Maybe the University of Kentucky's own Derek Keeling was better off not getting into the Broadway revival of Grease. The show, for which the leads were cast through the NBC reality show Grease: You're the One that I Want, opened last night, and the New York theater scribes were not kind. It wasn't necessarily that they were overly harsh to Max Crumm and Laura Osnes, who won the roles of Danny and Sandy, but that they thought the overall enterprise was safe and dull. (Copyrighted AP photo of Osnes and Crumm, above, by Joan Marcus.)
The New York Times Ben Brantley said the show about a high school felt like a show put on by a high school, "and I don't mean a high school of the performing arts."
Newsday's Linda Winer damned Crumm and Osnes with faint praise and said the rest of the show appears to have been cast to make the reality show winners look good.

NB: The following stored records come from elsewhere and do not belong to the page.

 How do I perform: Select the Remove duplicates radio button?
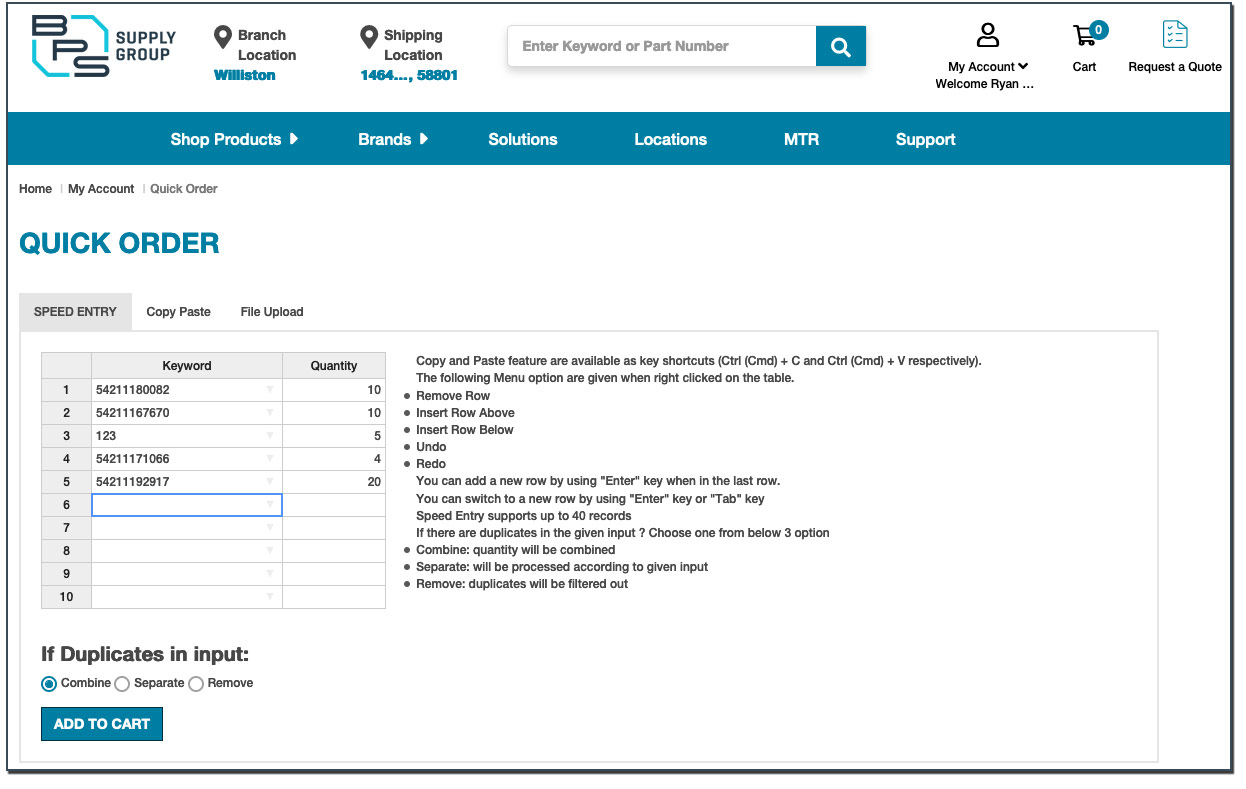point(196,684)
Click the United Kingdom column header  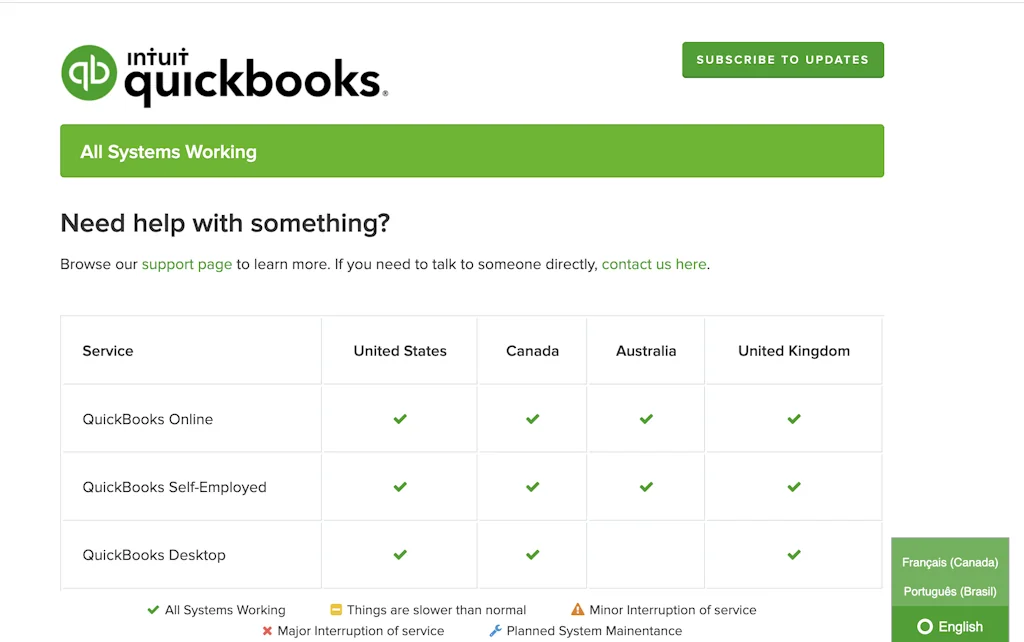click(x=794, y=351)
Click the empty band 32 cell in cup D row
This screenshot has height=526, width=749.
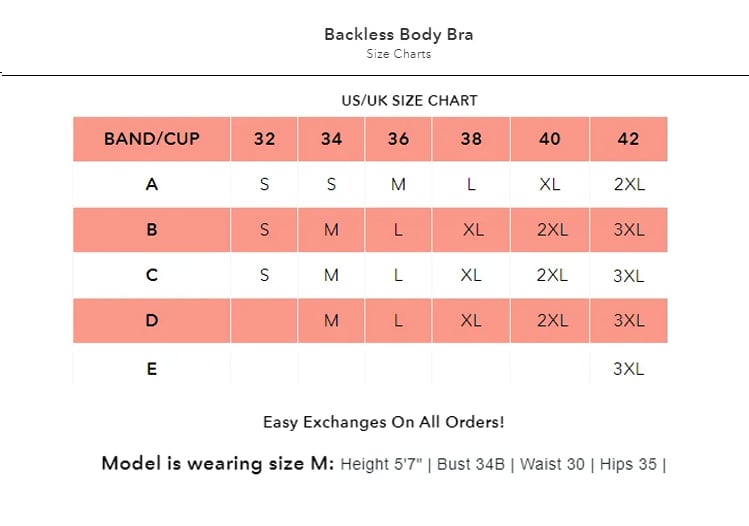264,321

The New York Daily News' Joe Dziemianowicz says Crumm and Osnes are "Fine," then adds that fine doesn't cut it as a Broadway lead.
Robert Feldberg of North Jesey's Record says the show, "seems uninterested in being much more than the end product of a TV promotion."
The New York Post's Clive Barnes was most the most pointed critic I read in laying blame for Grease's failure at Crumm and Osnes' feet, or more to the point, the people who voted for them.
And this is sort of what you had to expect. Reality TV was not going to be welcome with open arms by Broadway critics or a lot of the Broadway community unless someone really stormed through and knocked their socks off. But there were consistent threads running through these reviews, like the actors seeming to be overdirected by Kathleen Marshall and Crumm not being a convincing leader of the pack. That was why Crumm came close to not even making the final field for the live competition, because the judges, producer David Ian in particular, doubted boyishly sweet Crumm could morph into tough ladykiller Danny. The general population that votes on reality show competitions may not completely understand that just because you're the best talent on stage -- which Crumm arguably was -- doesn't mean you're right for every part.
Of course, audiences will have the final say on this revival, and if it does indeed sell out for 18 straight years -- which is how long producers claim it would take to get everyone who voted in the competition into the Brooks Atkinson Theatre -- this may not be the last time reality TV bites Broadway.